← Blog

Each Action Allowed. The Sequence Wasn't.

Banks figured this out decades ago. Credit card authorisation is per-transaction and deterministic: when the card swipes, the network has a few hundred milliseconds to render an approve, decline, or refer decision against the policy and account state in force at that moment. Fraud investigation is a different job. It runs separately, post-hoc, across the transaction stream. It looks at sequences of authorised transactions and produces findings: cards that should now be flagged, accounts that warrant additional verification, patterns that should change policy. The investigation does not rewrite past authorisations. It creates new evidence that future authorisations can require.

The temptation in autonomous AI governance is to reproduce the per-transaction half of that architecture without building the investigation half alongside it. An agent reads a restricted database. It summarises the records through a model and writes the summary to memory. It publishes the result to a broadly accessible dashboard. Each action is individually authorised; each receipt shows ALLOW. Together, they produce an effect nobody would have authorised if asked about it directly. The individual decisions are correct; the sequence they form is not. The breach is in the aggregate.

This is a class of governance failure for autonomous AI systems that does not look like a failure in any single evaluation. The response sits on a separate plane from single-action enforcement. Banks did this by separating authorisation from investigation. Autonomous AI governance has to do the same thing, and the trap on offer is the one banks were tempted by: fold fraud detection into the authorisation decision. That fold is what breaks the property of the enforcement layer the system cannot afford to give up.

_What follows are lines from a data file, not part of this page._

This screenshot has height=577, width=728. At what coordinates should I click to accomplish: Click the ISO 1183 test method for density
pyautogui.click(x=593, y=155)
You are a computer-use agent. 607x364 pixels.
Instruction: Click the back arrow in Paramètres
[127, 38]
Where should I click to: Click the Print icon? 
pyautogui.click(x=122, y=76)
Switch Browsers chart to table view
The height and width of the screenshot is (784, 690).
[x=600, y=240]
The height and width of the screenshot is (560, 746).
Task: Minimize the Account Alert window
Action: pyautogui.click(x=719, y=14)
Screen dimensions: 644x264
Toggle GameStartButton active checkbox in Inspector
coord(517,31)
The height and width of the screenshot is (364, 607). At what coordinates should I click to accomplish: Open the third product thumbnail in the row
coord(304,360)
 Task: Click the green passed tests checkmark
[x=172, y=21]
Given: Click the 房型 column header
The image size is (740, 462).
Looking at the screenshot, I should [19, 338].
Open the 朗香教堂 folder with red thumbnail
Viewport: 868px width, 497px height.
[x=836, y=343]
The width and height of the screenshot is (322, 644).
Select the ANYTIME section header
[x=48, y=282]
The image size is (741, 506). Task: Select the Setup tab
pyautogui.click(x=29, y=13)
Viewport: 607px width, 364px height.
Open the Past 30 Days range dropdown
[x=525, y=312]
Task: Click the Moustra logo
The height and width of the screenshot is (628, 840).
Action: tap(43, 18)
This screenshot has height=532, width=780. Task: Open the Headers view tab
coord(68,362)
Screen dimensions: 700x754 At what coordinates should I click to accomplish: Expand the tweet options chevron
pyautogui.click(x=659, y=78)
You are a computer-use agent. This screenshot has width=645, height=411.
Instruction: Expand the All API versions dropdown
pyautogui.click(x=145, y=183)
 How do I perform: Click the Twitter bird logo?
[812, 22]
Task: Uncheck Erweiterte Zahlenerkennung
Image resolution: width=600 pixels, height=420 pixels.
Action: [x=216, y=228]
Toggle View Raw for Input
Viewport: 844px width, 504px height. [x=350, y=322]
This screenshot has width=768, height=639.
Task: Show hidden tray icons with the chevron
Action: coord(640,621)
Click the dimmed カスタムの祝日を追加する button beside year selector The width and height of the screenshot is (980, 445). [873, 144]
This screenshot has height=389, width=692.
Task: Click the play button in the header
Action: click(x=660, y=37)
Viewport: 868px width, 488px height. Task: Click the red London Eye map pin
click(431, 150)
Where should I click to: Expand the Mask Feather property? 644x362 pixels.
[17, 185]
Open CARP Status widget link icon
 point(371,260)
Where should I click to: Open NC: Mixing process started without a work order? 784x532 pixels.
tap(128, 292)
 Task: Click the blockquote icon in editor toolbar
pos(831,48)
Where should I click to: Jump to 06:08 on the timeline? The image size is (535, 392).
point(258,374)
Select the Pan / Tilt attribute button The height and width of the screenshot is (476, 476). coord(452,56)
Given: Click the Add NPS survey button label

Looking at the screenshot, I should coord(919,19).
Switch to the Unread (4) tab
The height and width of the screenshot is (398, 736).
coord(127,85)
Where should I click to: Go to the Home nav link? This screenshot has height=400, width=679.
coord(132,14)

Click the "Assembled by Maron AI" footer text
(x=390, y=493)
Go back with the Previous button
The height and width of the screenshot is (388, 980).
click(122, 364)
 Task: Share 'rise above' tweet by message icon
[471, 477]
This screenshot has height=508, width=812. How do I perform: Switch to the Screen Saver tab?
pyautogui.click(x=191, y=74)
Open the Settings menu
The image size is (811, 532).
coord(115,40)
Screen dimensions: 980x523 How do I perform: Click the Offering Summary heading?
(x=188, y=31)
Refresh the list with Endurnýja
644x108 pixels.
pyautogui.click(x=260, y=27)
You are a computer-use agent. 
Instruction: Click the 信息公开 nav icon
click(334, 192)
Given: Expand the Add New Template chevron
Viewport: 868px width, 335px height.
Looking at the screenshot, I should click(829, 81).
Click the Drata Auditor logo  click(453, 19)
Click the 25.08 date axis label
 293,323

The fix is structural: the second question gets its own plane, one that reads the evidence chain after evaluation, finds the patterns the per-action layer cannot see, and feeds its findings back into governance through a declared input rather than a silent override.

Two Questions, Two Planes

The first question is whether this specific action, attempted by this agent under its current delegation, is permitted by the policy in force. The evaluation runs at the action boundary against policy and delegation at the moment of execution, and produces a determinate result: ALLOW, DENY, or ESCALATE. The evidence it leaves is a receipt naming the action, the delegation, the policy, and the decision. That receipt is enough to reconstruct the decision later.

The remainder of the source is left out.